Extract provided section start
New generations of bio-inspired robots will be more than just inspired by nature — they may use actual biological components. Bioengineers at MIT have genetically modified muscle cells to respond to light, which could be used to make easily controllable robot muscles that look and act like the animals on which they’re based.
This is the first time tough, powerful skeletal muscle has been modified to react to light. Optogenetics researchers have done it with cardiac cells, which are already primed to beat on their own — now skeletal muscle, which normally requires some outside stimulus, can contract and expand at the command of light bursts. Harry Asada, an engineering professor at MIT, said it’s more effective and less bulky than stimulating muscle with electrodes, especially for a robotics system where light weight and mobility are key.
Optogenetics entails introducing new genes into cells that make them react to a pulse of light, usually short bursts of laser light. Asada’s team worked with myoblasts, cultures of skeletal muscle cells, to express a light-activated protein. They combined several myoblasts into long muscle fibers and exposed them to 20-millisecond pulses of blue light. In the video below, the blue dot represents the pulses, and you can see the fibers contract in response. A targeted burst of light makes one fiber contract, while a more diffuse beam can make the whole sheet move.
Extract provided section end
Extracted material section start
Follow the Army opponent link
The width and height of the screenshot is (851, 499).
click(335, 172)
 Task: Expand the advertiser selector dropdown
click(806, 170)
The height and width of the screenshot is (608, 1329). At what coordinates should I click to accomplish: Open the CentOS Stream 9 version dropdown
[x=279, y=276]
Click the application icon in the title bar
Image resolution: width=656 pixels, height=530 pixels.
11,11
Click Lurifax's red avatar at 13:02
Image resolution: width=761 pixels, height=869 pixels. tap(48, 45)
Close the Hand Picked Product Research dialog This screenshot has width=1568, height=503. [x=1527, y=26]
Extracted material section end
Extracted material section start
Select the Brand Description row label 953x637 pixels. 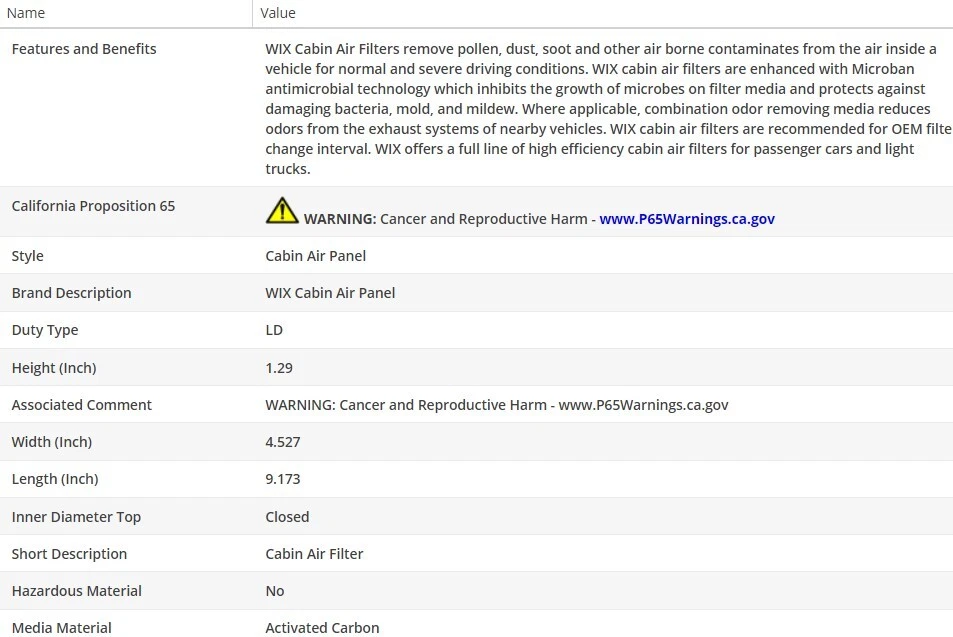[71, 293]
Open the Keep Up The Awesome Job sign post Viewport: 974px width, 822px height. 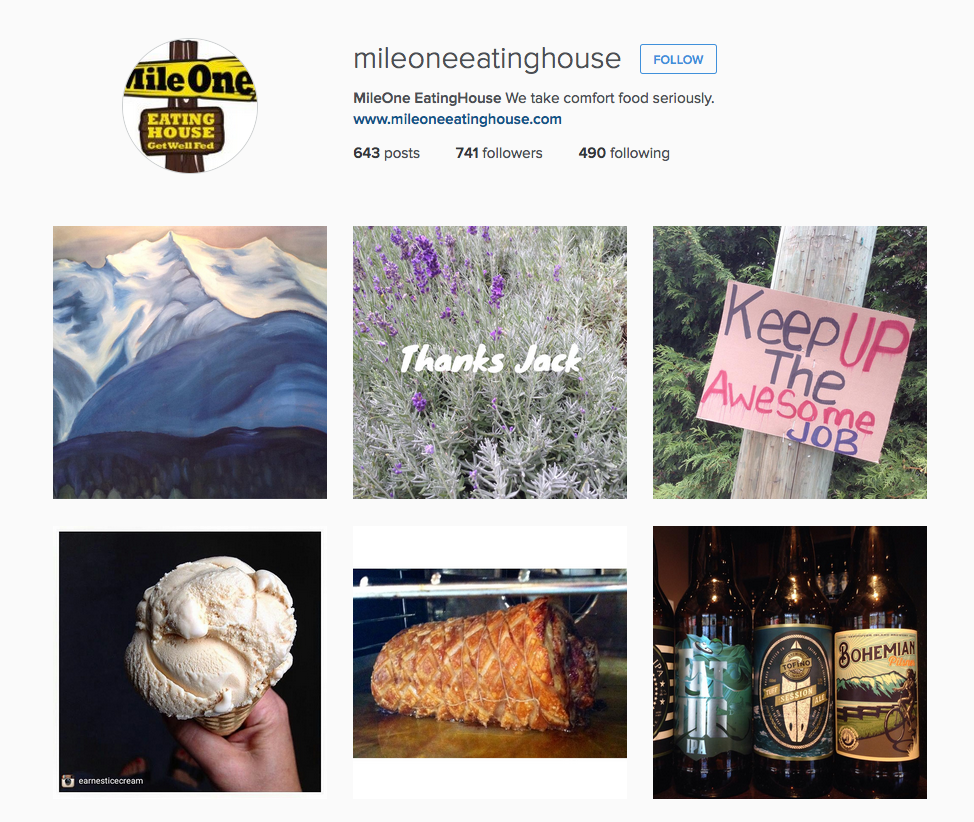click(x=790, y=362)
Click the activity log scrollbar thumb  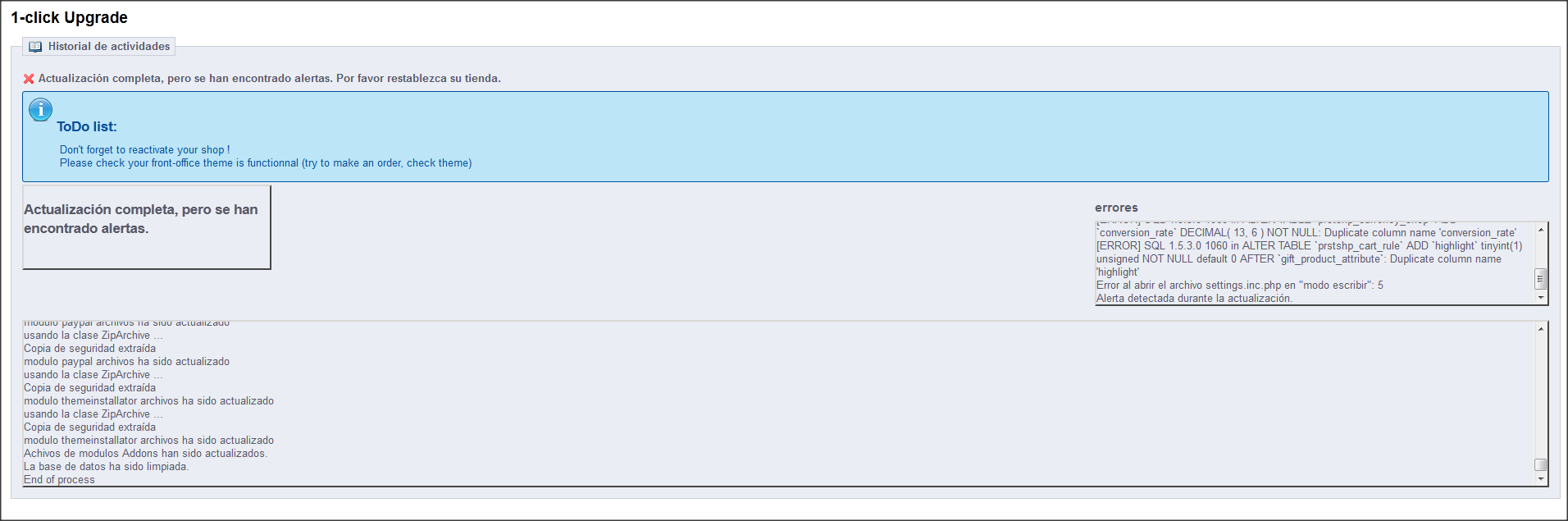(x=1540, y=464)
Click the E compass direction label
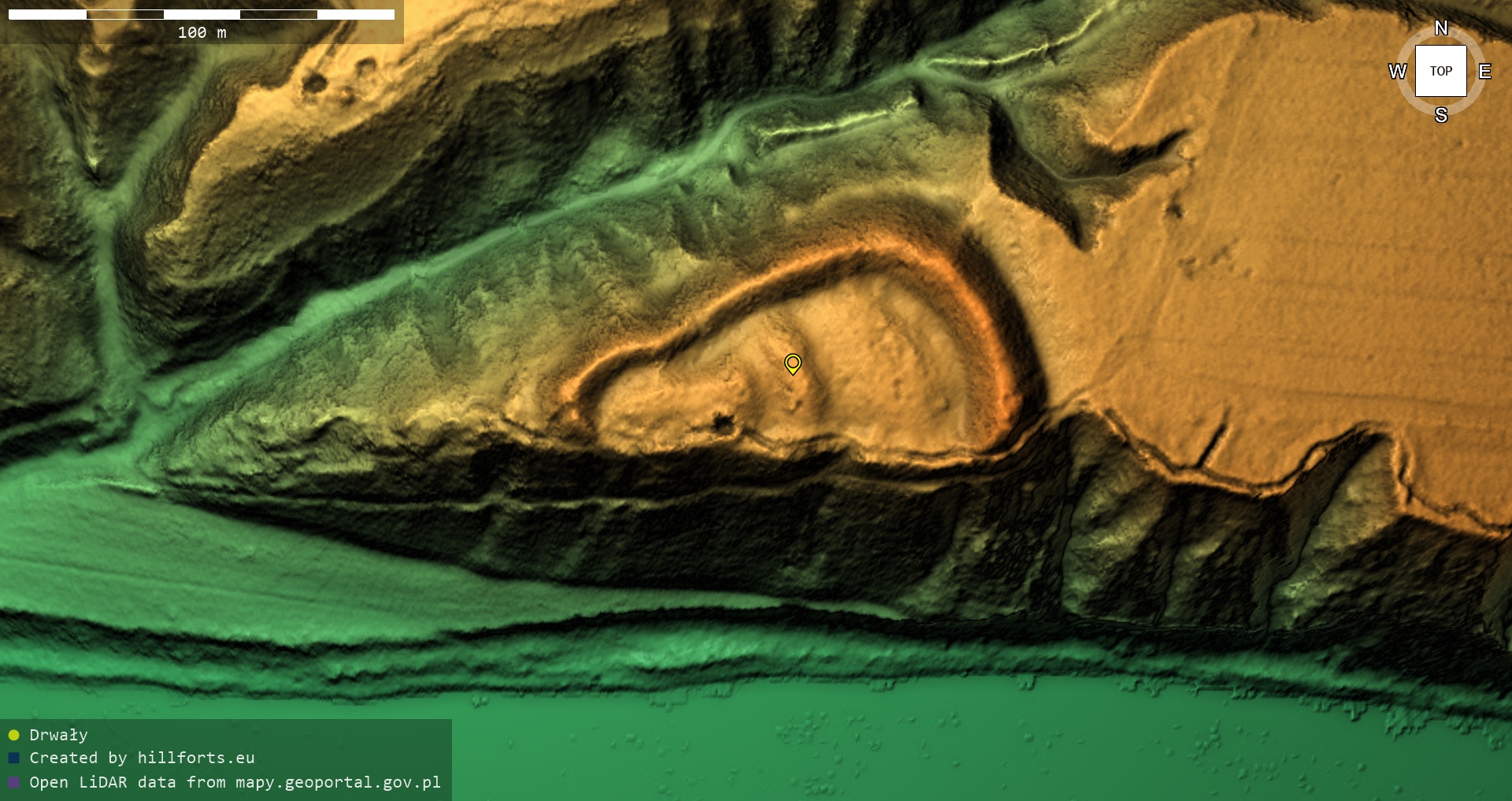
Extracted material section end
▶ [Tasks]:
1. According to the article on light-responsive muscle cells, how long were the pulses of blue light applied to the muscle fibers?
2. Please reproduce the part of the article on light-responsive muscle cells that opens with the words containing "Optogenetics entails introducing" and closes with "whole sheet move.".
None of the work here requires the rows.

▶ [Solutions in order]:
1. 20 milliseconds.

2.
Optogenetics entails introducing new genes into cells that make them react to a pulse of light, usually short bursts of laser light. Asada’s team worked with myoblasts, cultures of skeletal muscle cells, to express a light-activated protein. They combined several myoblasts into long muscle fibers and exposed them to 20-millisecond pulses of blue light. In the video below, the blue dot represents the pulses, and you can see the fibers contract in response. A targeted burst of light makes one fiber contract, while a more diffuse beam can make the whole sheet move.